### Texte fourni
Charge virale et dose infectieuse : variants et anticorps: deuxième volet

Jean Barbeau, microbiologiste, responsable de la prévention du contrôle des infections, Université de Montréal

La lecture critique d’un article spécialisé peut demander plusieurs heures. La tâche s’est complexifiée dans les derniers mois de la pandémie avec l’interconnexion des paramètres. Connaître les vaccins ne suffit plus. Il faut maintenant tenir compte du nombre de doses, de temps entre les doses, du type de vaccin. Il faut savoir si les données sont des mesures en laboratoire ou sur le terrain, des variations entre les pays, des variants, fractionner les cas entre asymptomatiques ou sévères. Il faut connaître le type d’étude modélisation, régression linéaire, prospective etc. Les analyses statistiques sont-elles adéquates? Etc. Ça fait 30 ans que je suis en recherche sur l’immunologie et le contrôles des infections. J’analyse UN article présentement. J’y ai passé 3 heures aujourd’hui et ce n’est pas terminé.

Lors du premier volet nous avons regardé l’impact de la charge virale sur la transmission de la COVID (ou de toute autre infections virale respiratoire).  Nous allons maintenant naviguer sur le terrain des vaccins pour tenter de comprendre pourquoi le nombre de doses est important lorsqu’on a affaire au variant Delta

Que font les anticorps au virus?

Les anticorps que vous produisez avec le vaccin ne « tuent » pas le virus. La fonction première de ces anticorps est de recouvrir la clé qui va déverrouiller le récepteur ACE2 de vos cellules pour faire entrer le virus.  Si le virus ne peut entrer dans vos cellules il n’y aura pas d’infection. Je pourrais lancer des millions de SARS-CoV-2 dans votre nez, si la clé des virus ne marche plus vous serez protégé.  La clé en question c’est la protéine S.  Les vaccins vous présente la clé : vous allez donc produire ce qu’il faut pour qu’elle n’entre plus dans la serrure ACE2 de vos cellules.

### Consignes de l'exercice
1. D'après le texte sur la charge virale et les anticorps, quelle protéine joue le rôle de la clé du virus ?
2. Recopiez un passage du texte sur la charge virale et les anticorps : commencez aux mots « Que font les » et arrêtez-vous après « de vos cellules. ».
3. Poursuivez le texte sur la charge virale et les anticorps à partir de l'endroit où il s'arrête.

### Données de l'exercice
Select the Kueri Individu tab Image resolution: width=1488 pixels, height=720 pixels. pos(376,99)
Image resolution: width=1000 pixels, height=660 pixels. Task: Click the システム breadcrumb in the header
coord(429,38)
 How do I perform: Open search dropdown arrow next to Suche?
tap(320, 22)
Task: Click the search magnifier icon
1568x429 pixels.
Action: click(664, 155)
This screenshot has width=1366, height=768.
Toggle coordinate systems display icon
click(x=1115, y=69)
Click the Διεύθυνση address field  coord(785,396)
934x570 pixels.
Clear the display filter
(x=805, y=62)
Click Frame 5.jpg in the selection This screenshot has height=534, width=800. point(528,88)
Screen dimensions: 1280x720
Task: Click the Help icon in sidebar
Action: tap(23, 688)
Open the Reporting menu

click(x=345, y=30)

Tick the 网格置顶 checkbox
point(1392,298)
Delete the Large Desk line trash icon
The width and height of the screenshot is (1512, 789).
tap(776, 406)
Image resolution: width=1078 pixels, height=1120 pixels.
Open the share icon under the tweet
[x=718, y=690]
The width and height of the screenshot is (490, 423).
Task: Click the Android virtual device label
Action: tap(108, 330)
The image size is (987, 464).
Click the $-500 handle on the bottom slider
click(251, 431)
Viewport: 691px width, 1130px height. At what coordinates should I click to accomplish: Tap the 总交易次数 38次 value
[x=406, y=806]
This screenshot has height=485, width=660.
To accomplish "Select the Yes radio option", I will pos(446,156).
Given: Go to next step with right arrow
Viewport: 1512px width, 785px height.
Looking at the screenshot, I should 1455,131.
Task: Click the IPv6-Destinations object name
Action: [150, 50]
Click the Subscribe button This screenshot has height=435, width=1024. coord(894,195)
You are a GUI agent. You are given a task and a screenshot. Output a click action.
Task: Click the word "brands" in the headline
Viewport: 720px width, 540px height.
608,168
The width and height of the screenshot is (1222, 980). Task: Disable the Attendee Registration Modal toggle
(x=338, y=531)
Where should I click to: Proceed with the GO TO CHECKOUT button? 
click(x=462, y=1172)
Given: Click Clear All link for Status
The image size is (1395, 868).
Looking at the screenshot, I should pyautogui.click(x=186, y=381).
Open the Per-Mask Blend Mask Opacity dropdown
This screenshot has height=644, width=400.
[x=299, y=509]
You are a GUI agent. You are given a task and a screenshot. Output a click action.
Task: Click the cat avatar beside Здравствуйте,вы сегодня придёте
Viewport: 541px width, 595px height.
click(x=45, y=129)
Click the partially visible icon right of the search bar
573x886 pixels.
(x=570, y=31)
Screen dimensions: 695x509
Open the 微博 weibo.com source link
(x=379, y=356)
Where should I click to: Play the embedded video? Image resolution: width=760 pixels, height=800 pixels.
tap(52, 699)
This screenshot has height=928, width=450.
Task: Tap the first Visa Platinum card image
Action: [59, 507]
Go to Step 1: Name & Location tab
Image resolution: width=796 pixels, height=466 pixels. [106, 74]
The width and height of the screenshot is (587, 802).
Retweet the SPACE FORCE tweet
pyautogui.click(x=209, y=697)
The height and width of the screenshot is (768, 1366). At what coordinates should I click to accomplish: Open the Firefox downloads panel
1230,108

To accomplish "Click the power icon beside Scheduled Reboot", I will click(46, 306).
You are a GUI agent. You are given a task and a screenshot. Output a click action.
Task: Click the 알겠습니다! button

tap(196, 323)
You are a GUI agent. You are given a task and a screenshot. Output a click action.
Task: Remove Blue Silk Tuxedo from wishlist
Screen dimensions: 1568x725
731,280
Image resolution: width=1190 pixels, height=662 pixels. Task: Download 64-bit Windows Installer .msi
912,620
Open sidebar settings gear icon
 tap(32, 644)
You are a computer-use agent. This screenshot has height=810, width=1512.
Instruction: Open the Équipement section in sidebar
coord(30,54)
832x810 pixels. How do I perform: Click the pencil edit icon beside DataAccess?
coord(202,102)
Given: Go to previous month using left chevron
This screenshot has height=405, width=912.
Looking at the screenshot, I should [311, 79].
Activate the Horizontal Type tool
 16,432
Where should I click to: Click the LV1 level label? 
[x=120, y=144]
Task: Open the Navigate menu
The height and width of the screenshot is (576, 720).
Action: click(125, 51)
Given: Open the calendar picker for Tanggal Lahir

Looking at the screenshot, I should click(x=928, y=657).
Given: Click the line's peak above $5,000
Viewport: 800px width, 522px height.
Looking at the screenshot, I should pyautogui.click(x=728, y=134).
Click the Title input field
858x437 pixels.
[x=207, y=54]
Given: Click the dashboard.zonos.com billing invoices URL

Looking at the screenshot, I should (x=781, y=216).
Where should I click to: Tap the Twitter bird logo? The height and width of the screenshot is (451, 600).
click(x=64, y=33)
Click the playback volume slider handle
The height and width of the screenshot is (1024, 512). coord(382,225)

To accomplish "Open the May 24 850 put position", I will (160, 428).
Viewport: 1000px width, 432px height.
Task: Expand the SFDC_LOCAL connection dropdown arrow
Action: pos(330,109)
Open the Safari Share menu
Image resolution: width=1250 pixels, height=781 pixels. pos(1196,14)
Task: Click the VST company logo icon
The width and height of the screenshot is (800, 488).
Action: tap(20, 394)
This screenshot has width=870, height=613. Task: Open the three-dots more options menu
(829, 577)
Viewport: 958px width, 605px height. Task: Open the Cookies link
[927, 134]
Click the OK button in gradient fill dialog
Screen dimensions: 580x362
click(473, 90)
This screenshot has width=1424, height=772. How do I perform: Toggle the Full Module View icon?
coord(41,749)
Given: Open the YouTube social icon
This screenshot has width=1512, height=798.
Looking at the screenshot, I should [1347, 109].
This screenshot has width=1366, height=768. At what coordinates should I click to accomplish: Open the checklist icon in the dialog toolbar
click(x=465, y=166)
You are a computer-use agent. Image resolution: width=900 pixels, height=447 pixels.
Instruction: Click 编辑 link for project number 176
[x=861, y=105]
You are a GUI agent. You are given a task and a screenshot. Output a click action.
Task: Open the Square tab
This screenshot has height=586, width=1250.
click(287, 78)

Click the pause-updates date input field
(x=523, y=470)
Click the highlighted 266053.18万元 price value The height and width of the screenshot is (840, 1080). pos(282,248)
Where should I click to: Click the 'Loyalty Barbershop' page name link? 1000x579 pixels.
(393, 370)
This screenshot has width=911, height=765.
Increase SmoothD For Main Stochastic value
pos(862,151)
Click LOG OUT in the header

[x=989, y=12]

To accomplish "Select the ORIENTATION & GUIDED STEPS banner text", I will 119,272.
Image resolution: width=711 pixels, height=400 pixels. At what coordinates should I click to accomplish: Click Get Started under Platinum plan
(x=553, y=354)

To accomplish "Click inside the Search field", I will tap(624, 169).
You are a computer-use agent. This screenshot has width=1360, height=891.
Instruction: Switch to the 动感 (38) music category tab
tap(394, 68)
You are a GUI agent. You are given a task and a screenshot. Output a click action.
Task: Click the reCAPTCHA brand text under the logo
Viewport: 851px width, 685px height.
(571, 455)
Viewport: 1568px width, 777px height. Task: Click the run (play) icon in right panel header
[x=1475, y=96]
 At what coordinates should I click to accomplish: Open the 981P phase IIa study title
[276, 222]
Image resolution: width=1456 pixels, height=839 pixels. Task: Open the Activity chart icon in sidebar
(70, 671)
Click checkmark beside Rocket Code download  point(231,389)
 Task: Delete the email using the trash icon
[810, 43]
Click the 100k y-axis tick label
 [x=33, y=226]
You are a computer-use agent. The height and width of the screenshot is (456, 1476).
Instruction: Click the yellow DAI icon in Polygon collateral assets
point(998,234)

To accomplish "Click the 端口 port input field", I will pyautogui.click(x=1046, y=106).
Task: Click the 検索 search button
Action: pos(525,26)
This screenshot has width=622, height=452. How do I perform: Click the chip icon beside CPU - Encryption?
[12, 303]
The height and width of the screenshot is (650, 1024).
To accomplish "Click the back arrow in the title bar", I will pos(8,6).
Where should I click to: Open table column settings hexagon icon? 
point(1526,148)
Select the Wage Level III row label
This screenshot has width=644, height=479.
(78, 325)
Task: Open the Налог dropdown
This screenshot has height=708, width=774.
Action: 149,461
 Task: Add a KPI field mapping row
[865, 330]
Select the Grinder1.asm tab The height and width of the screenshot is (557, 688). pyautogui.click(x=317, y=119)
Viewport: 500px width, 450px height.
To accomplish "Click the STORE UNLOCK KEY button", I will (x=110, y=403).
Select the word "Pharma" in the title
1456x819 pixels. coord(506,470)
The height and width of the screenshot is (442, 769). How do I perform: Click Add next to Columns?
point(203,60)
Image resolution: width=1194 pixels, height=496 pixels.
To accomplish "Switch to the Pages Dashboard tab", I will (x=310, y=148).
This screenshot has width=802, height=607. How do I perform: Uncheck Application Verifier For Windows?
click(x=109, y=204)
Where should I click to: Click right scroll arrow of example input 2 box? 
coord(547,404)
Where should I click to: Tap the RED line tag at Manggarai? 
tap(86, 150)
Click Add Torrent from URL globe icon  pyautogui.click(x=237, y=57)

### Réponses par consigne
1. La protéine S.

2.
Que font les anticorps au virus?

Les anticorps que vous produisez avec le vaccin ne « tuent » pas le virus. La fonction première de ces anticorps est de recouvrir la clé qui va déverrouiller le récepteur ACE2 de vos cellules pour faire entrer le virus.  Si le virus ne peut entrer dans vos cellules il n’y aura pas d’infection. Je pourrais lancer des millions de SARS-CoV-2 dans votre nez, si la clé des virus ne marche plus vous serez protégé.  La clé en question c’est la protéine S.  Les vaccins vous présente la clé : vous allez donc produire ce qu’il faut pour qu’elle n’entre plus dans la serrure ACE2 de vos cellules.

3.
Chaque SRAS-CoV-2 a plusieurs dizaines (probablement entre 30 et 40) de clé S, toutes identiques. Pour rendre le virus inopérant, il faut autant que possible inactiver toutes les clés.  Il faudra donc avoir assez d’anticorps pour recouvrir une quarantaine de clé sur chaque virus.  Plus vous aurez de virus (charge virale, dose infectieuse) plus vous aurez besoin d’anticorps.  Idéalement donc, vous voulez recouvrir toutes les clés, mais les vaccins peuvent protéger même s’il reste quelques clés encore actives.  C’est une question qui fait intervenir les probabilités.  Moins le virus aura de clés actives, plus il devra tâtonner pour l’apparier avec la serrure (ACE2). Les probabilités qu’il entre dans une cellule diminuent.  DONC, pour contourner cette baisse de probabilité, il faut que la charge virale augmente.

Les études évaluent à environ 3 X 1012 (mille milliards) anticorps capables d’inactiver les clés S dans chaque millilitre de sang.  C’est énorme!  Mais c’est dans le sang.  Le virus, lui, est sur les muqueuses nasopharyngées ou pulmonaires. La concentration des anticorps y est moins grande.  Une grande quantité des anticorps produits ne pourront donc servir à un moment donné (on peut estimer à 5% la disponibilité des anticorps neutralisants).

Mais d’autres études disent que une molécule d’anticorps (IgG) par 2 ou 4 clés S est suffisant pour inactiver l’entrée d’un virion dans une cellule.

En gros, nous produisons un excès d’anticorps pour tenir en compte la charge virale et le fait que les virus sont très majoritairement sur les muqueuses et non dans le sang.  Par exemple pendant une infection, il y aurait entre 1000 et 100,000 anticorps de disponibles pour chaque clé S d’une charge de 1,000,000 de virus.

Les choses se compliquent. Mais je résume le tout. La force de fixation d’un anticorps à la clé S détermine son efficacité à inactiver le virus.  C’est ce qu’on appelle l’affinité de l’anticorps. La formule mathématique est élégante, mais je vous en fait grâce.

Pourquoi le variant Delta a tant besoin de deux doses pour être inactivé?

Réponse en deux points (entre autres)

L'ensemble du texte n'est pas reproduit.